Some records
=====

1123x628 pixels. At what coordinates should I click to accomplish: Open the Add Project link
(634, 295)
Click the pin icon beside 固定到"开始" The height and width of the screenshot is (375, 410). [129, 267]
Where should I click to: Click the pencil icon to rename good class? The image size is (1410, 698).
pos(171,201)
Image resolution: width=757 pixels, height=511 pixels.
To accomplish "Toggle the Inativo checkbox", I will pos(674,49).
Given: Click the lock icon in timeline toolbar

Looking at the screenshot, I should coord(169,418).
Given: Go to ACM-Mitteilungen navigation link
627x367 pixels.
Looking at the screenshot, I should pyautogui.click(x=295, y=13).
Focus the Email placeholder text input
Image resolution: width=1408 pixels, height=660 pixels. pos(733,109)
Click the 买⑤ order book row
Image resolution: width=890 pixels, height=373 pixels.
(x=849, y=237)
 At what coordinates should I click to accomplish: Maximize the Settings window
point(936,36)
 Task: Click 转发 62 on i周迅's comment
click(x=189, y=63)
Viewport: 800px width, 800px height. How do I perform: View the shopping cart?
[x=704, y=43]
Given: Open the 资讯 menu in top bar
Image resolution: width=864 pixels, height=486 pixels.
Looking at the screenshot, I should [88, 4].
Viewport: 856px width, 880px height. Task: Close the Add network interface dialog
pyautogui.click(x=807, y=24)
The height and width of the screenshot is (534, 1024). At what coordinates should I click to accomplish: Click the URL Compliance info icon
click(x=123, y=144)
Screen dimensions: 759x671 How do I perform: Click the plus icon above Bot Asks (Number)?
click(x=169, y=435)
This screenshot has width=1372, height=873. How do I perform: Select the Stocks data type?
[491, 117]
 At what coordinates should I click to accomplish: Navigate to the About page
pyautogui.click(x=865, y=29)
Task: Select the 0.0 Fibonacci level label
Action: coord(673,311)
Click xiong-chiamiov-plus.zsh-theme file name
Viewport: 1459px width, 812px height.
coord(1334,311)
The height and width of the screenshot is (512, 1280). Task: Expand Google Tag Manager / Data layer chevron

=====

Format every line of the records above as a numbered list, omitting blank lines.

- _Response to the task_:
1. 1123x628 pixels. At what coordinates should I click to accomplish: Open the Add Project link
2. (634, 295)
3. Click the pin icon beside 固定到"开始" The height and width of the screenshot is (375, 410). [129, 267]
4. Where should I click to: Click the pencil icon to rename good class? The image size is (1410, 698).
5. pos(171,201)
6. Image resolution: width=757 pixels, height=511 pixels.
7. To accomplish "Toggle the Inativo checkbox", I will pos(674,49).
8. Given: Click the lock icon in timeline toolbar
9. Looking at the screenshot, I should coord(169,418).
10. Given: Go to ACM-Mitteilungen navigation link
11. 627x367 pixels.
12. Looking at the screenshot, I should pyautogui.click(x=295, y=13).
13. Focus the Email placeholder text input
14. Image resolution: width=1408 pixels, height=660 pixels. pos(733,109)
15. Click the 买⑤ order book row
16. Image resolution: width=890 pixels, height=373 pixels.
17. (x=849, y=237)
18.  At what coordinates should I click to accomplish: Maximize the Settings window
19. point(936,36)
20.  Task: Click 转发 62 on i周迅's comment
21. click(x=189, y=63)
22. Viewport: 800px width, 800px height. How do I perform: View the shopping cart?
23. [x=704, y=43]
24. Given: Open the 资讯 menu in top bar
25. Image resolution: width=864 pixels, height=486 pixels.
26. Looking at the screenshot, I should [88, 4].
27. Viewport: 856px width, 880px height. Task: Close the Add network interface dialog
28. pyautogui.click(x=807, y=24)
29. The height and width of the screenshot is (534, 1024). At what coordinates should I click to accomplish: Click the URL Compliance info icon
30. click(x=123, y=144)
31. Screen dimensions: 759x671 How do I perform: Click the plus icon above Bot Asks (Number)?
32. click(x=169, y=435)
33. This screenshot has width=1372, height=873. How do I perform: Select the Stocks data type?
34. [491, 117]
35.  At what coordinates should I click to accomplish: Navigate to the About page
36. pyautogui.click(x=865, y=29)
37. Task: Select the 0.0 Fibonacci level label
38. Action: coord(673,311)
39. Click xiong-chiamiov-plus.zsh-theme file name
40. Viewport: 1459px width, 812px height.
41. coord(1334,311)
42. The height and width of the screenshot is (512, 1280). Task: Expand Google Tag Manager / Data layer chevron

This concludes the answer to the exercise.